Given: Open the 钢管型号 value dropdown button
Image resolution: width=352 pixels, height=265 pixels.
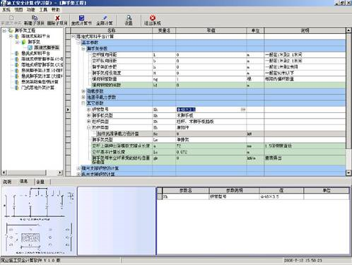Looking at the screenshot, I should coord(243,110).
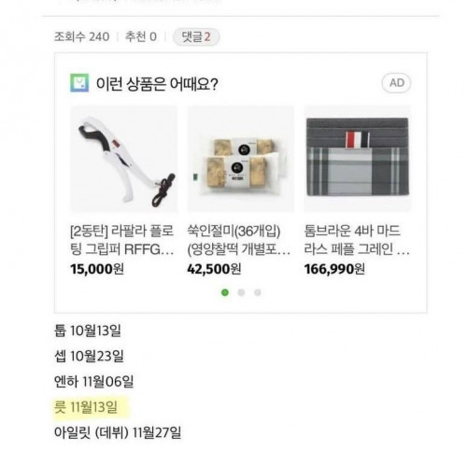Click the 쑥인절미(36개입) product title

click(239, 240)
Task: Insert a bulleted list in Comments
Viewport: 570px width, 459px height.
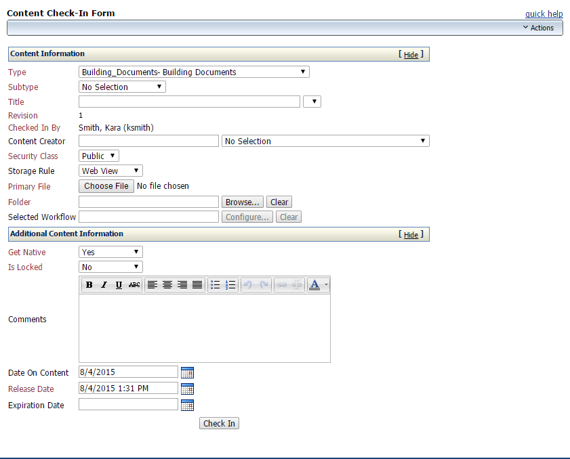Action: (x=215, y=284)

------------

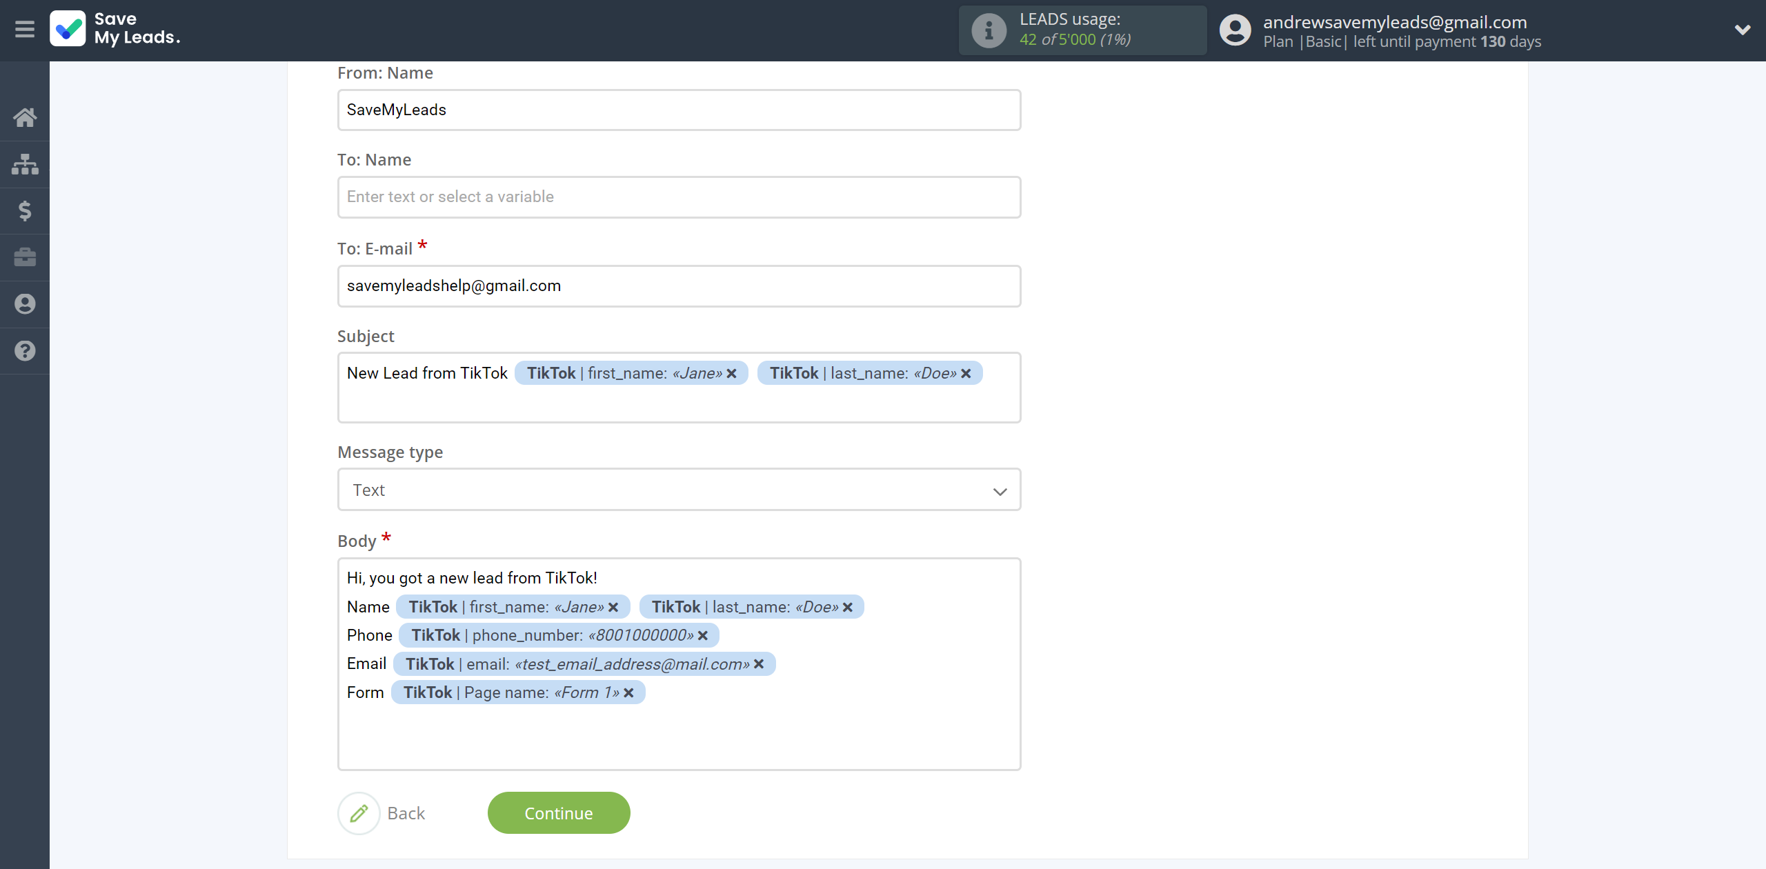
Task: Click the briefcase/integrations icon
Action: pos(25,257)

------------

Recast the lines of the material as a JSON list of strings, one string per line with blank lines dropped, starting at the line containing "Task: Insert a bulleted list in Comments" and stopping after the line containing "Action: (x=215, y=284)". Leave out the pictures.

[
  "Task: Insert a bulleted list in Comments",
  "Viewport: 570px width, 459px height.",
  "Action: (x=215, y=284)"
]